**Short exercise a:** Copy out the saved data entry rows word for word, starting at the line that has "This screenshot has height=756, width=2576." and ending after the line that has "center [658, 665].".

**Passage to read:**
(begin)
357. I seek agreement from members on clarification on clause 1. I agreed the clause, as amended, and other members abstained from voting. I ask members who are present whether they are content to clarify that point for the benefit of the record? Mr Dallat, Mr Wilson and Mr Kinahan were present at that meeting.
358. Mr Bell: What is it that we are clarifying? That the members abstained?
359. The Chairperson: Yes. For the record, I agreed to clause 1, but other members who were present at the meeting abstained. Today, we are simply seeking the Committee's clarification of that.
360. Mr B Wilson: Yes, I abstained.
361. The Chairperson: Thank you very much.
362. Mr Kinahan: I abstained.
363. Mr Beggs: Yes, that is accurate.
364. Mr Dallat: I abstained.
365. The Chairperson: Once more, for clarification, are all members of the Committee agreed that that reflects the outcome of last week's meeting?
Members indicated assent.
366. The Chairperson: Thank you very much.
17 June 2010
Members present for all or part of the proceedings:
Mr Cathal Boylan (Chairperson)
Mr Roy Beggs
Mr Jonathan Bell
Mr John Dallat
Mr Ian McCrea
Mr Alastair Ross
367. The Chairperson (Mr Boylan): I refer members to the draft Committee report on the Local Government (Disqualification) (Amendment) Bill. Do members have any other comments on the draft report?
(end)
[Saved data entries]
(begin)
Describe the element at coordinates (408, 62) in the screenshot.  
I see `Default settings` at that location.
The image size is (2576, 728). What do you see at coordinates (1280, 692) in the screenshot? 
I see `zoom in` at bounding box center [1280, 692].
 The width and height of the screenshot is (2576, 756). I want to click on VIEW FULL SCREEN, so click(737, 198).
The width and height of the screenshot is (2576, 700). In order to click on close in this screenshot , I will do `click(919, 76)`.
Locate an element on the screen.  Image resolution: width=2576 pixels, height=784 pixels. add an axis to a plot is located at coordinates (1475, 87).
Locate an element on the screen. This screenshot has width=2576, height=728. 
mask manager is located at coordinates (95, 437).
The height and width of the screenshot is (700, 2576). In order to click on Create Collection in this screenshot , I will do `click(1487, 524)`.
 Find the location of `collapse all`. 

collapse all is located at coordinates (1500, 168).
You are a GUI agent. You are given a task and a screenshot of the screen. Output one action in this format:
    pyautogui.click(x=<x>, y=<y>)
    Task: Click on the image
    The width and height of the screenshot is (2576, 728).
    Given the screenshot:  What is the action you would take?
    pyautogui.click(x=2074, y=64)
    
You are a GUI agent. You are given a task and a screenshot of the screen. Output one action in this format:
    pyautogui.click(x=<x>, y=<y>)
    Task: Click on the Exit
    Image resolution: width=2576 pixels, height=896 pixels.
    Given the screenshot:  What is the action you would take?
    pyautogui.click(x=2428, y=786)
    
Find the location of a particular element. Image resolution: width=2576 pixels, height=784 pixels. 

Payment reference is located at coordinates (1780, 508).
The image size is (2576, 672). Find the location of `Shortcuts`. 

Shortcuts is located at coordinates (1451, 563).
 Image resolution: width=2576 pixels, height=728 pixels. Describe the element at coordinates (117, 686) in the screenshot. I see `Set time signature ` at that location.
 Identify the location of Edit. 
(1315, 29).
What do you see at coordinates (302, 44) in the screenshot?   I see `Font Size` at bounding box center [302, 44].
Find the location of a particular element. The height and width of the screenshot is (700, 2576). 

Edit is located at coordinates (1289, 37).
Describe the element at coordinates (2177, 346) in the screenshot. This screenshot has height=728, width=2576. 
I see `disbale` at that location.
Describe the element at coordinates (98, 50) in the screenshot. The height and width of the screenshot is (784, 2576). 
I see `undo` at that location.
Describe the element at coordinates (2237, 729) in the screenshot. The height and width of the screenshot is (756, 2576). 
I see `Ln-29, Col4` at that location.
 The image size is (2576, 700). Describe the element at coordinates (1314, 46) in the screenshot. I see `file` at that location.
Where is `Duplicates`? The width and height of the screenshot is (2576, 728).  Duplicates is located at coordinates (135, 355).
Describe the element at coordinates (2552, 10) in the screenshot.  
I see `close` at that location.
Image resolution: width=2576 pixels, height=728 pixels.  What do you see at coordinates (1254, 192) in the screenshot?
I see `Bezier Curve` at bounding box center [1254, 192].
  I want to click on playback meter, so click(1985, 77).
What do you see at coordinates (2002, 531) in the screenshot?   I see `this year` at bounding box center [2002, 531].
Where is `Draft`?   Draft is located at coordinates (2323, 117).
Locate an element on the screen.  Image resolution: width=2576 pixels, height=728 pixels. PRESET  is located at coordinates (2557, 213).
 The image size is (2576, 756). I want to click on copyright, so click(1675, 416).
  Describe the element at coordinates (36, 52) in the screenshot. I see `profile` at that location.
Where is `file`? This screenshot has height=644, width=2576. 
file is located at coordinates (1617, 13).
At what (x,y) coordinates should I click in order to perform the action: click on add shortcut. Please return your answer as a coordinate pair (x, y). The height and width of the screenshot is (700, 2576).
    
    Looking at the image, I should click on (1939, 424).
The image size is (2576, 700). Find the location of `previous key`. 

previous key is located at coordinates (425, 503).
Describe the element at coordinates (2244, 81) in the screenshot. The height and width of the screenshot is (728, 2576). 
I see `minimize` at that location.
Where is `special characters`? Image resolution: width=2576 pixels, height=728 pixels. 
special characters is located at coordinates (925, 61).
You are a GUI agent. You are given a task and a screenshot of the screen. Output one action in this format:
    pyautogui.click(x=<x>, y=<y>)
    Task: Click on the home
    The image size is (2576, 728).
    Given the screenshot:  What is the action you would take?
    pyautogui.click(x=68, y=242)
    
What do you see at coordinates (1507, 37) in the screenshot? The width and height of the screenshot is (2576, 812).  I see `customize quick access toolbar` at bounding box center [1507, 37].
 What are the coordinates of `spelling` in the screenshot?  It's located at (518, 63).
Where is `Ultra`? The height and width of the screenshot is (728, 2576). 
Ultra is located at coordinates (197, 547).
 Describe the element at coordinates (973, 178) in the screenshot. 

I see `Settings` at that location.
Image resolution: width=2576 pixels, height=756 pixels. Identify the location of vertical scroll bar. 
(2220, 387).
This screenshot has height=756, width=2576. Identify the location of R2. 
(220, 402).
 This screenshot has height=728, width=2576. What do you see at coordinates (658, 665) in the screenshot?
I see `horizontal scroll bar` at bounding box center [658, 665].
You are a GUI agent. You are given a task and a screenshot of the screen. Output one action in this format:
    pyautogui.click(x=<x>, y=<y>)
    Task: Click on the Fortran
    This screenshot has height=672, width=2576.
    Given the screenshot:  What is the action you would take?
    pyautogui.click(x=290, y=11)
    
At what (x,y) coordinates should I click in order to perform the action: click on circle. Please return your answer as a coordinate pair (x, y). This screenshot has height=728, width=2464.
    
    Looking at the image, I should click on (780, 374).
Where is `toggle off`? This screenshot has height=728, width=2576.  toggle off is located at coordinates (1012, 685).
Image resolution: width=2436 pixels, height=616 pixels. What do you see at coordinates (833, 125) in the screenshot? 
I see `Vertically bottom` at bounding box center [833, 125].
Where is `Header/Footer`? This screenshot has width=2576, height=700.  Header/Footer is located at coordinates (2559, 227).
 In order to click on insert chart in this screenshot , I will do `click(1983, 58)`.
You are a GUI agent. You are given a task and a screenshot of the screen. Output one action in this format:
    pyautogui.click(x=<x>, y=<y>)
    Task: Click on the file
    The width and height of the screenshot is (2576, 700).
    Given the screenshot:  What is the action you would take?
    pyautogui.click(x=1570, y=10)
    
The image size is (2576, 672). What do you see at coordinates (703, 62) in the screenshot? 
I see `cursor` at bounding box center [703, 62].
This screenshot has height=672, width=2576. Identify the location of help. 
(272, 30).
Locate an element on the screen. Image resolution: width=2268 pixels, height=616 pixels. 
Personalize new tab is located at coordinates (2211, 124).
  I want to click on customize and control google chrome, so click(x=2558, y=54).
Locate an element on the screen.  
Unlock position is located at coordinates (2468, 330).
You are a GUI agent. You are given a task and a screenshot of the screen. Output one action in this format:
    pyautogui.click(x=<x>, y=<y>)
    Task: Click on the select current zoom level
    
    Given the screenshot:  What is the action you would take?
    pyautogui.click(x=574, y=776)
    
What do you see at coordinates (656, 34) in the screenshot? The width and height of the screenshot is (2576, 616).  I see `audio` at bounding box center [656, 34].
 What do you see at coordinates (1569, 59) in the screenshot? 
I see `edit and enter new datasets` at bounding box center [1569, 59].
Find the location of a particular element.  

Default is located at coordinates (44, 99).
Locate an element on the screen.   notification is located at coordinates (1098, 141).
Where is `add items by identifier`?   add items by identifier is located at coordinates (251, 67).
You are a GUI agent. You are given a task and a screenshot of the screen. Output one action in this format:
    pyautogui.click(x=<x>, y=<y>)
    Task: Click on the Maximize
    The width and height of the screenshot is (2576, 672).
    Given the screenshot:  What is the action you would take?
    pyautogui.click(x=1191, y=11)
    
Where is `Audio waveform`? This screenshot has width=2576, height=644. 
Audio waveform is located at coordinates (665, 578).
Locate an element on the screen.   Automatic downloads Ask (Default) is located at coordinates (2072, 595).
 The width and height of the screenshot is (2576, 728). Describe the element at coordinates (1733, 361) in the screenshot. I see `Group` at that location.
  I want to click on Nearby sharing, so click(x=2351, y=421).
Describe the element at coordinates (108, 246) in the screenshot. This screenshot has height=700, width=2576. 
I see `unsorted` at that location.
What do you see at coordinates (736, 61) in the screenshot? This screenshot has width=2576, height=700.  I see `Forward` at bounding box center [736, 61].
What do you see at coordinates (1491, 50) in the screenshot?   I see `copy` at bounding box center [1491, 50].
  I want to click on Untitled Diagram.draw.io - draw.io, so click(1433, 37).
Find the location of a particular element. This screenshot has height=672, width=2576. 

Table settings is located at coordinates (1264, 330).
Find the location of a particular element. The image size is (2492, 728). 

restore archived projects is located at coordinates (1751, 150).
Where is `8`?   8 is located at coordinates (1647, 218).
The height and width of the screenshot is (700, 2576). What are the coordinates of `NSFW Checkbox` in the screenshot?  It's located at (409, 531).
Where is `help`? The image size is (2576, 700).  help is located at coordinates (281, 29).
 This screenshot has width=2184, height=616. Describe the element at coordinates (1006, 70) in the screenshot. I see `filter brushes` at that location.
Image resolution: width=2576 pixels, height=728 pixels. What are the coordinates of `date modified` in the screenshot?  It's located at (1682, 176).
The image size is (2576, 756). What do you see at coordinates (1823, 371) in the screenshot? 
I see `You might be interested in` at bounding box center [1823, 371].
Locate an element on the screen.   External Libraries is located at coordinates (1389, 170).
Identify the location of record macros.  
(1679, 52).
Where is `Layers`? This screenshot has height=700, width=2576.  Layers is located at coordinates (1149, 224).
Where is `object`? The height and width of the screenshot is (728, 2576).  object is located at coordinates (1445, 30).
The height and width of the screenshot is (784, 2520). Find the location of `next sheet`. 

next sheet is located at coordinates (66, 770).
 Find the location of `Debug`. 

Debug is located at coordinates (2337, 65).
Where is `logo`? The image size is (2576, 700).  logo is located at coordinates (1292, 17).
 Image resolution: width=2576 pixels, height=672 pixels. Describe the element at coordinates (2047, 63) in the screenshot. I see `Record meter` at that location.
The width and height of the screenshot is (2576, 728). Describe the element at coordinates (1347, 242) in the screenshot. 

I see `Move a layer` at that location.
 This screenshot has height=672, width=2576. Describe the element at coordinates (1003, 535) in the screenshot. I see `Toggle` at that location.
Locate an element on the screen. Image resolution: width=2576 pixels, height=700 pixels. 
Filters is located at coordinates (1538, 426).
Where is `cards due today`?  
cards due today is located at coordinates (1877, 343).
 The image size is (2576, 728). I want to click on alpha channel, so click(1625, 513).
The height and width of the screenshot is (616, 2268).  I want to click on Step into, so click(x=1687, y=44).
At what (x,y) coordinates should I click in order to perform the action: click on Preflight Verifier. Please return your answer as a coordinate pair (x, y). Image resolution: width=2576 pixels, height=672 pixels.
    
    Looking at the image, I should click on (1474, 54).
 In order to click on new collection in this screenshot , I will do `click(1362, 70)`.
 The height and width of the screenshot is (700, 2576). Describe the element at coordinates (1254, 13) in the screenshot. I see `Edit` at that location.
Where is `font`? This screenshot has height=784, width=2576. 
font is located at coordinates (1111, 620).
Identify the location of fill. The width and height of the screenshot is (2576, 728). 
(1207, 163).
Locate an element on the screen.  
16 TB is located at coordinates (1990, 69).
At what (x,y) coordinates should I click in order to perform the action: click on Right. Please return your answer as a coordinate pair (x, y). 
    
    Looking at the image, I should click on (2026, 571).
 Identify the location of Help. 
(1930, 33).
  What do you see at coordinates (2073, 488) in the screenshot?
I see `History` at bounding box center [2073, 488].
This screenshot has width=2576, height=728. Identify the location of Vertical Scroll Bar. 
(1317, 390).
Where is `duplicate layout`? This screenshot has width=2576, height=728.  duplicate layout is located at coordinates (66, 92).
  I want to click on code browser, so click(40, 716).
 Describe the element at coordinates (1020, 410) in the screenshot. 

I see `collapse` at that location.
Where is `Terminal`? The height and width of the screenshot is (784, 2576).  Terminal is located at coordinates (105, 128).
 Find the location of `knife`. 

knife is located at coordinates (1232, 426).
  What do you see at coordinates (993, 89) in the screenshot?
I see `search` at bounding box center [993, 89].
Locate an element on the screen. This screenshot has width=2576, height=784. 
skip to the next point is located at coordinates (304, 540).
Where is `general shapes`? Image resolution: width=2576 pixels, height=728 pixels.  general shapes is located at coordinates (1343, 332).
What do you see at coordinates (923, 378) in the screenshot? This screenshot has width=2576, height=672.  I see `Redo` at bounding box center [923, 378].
(end)
**Short exercise b:** Carry on the committee proceedings transcript from the point where it stops.

**Output a:**
This screenshot has height=756, width=2576. Identify the location of R2. 
(220, 402).
 This screenshot has height=728, width=2576. What do you see at coordinates (658, 665) in the screenshot?
I see `horizontal scroll bar` at bounding box center [658, 665].

**Output b:**
368. Mr Beggs: Page 5 of the draft report addresses eligibility for election as a councillor. It states that the Committee expressed concerns that the Bill would disqualify existing MLAs from standing for election as councillors. I never expressed any such sentiment. Therefore, perhaps the report should state that "some" members of the Committee, or "the majority" of Committee members, expressed concern.
369. Page 10, paragraph 1, concerns the timing of implementation, and states:
"In effect this would mean it would be a vacant seat rather than a party seat".
The word "party" is unnecessary, because there is a process for appointing independent candidates through the co-option system.
370. Page 10, paragraph 2 states that:
"Members also were concerned that for councils to provide for co-options there must be an annual general meeting".
371. That is factually incorrect. We discussed that, for councils to provide for co-option, there should be a mechanism that would not affect the political balance at AGMs. Therefore, I suggest that that wording be amended.
372. The Committee Clerk: If amended, it would read that members were also concerned that, for councils to provide for co-options, a mechanism, which would not affect the political balance at AGMs, would be required.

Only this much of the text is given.